Handout/Getty Images

Brett Favre being elected to the Hall of Fame was as certain as the sun rising in the East. Obviously, he's going to be identified as a Green Bay Packer, and he should, all the kidding aside I give to my Packers friends about 'all time Vikings great Brett Favre'.

But for me, Favre will be an all time Vikings great, for a couple reasons. If you don't mind, I'd like to explain...

Ask any Vikings fan about 2009, and you'll get a wide range of responses. Most fans focus on the NFC Championship game, and how that ended against the Ne[EFF THOSE GUYS]ints.Hey, I get it. How that game ended ranks right up there in terms of franchise heartbreak moments. For me, I'm not even bothered by it.

Personally, I loved the 2009 season.

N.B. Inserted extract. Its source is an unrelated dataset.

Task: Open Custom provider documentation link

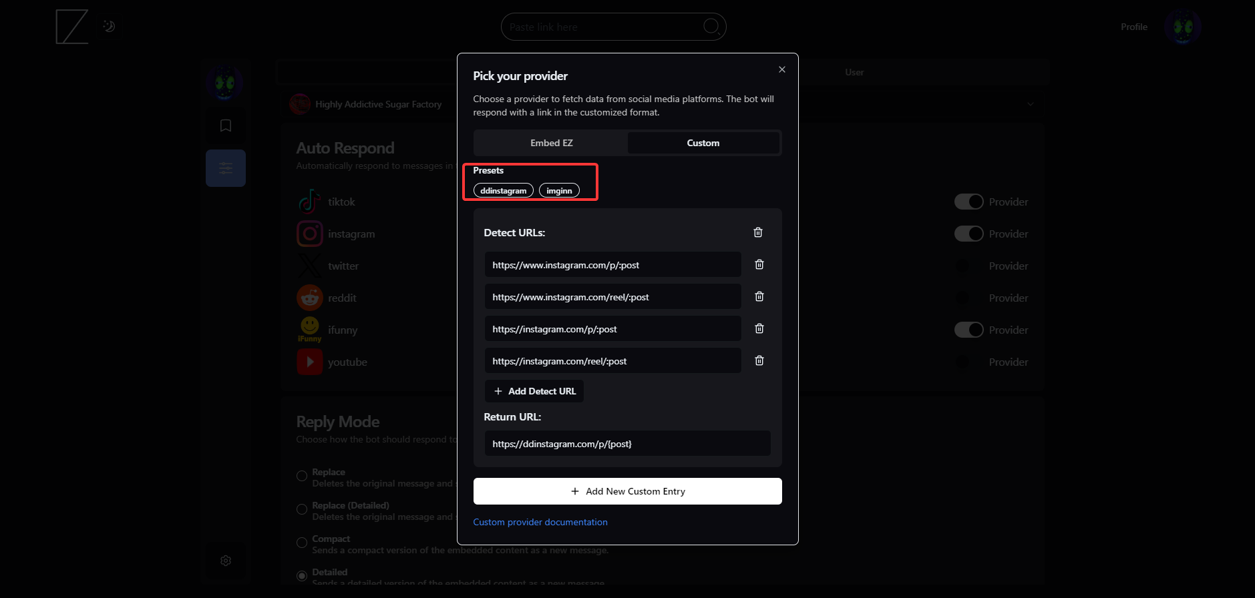Action: click(540, 522)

For a litany of reasons, it will be my favorite Vikings season ever, regardless of how it ended. I always look back on 2009 and smile. A lot.

And it's due, in large part, to Brett Favre.

When Brad Childress took over in 2006, he had to rebuild the Vikings roster. By 2008, he had taken the Vikings to the top of the NFC North, but were bounced in the playoffs by the Eagles. As 2008 turned to 2009, the Vikings found themselves one player away from being a serious Super Bowl contender, and that player was a quarterback.

In New York, Brett Favre told the Jets that he was done, after a season that began with a lot of promise ended with an injured biceps. It finally looked like the Hall of Famer was at the end of the road, and an all time great career was coming to an end. The Jets released him and he said he was going to retire...again.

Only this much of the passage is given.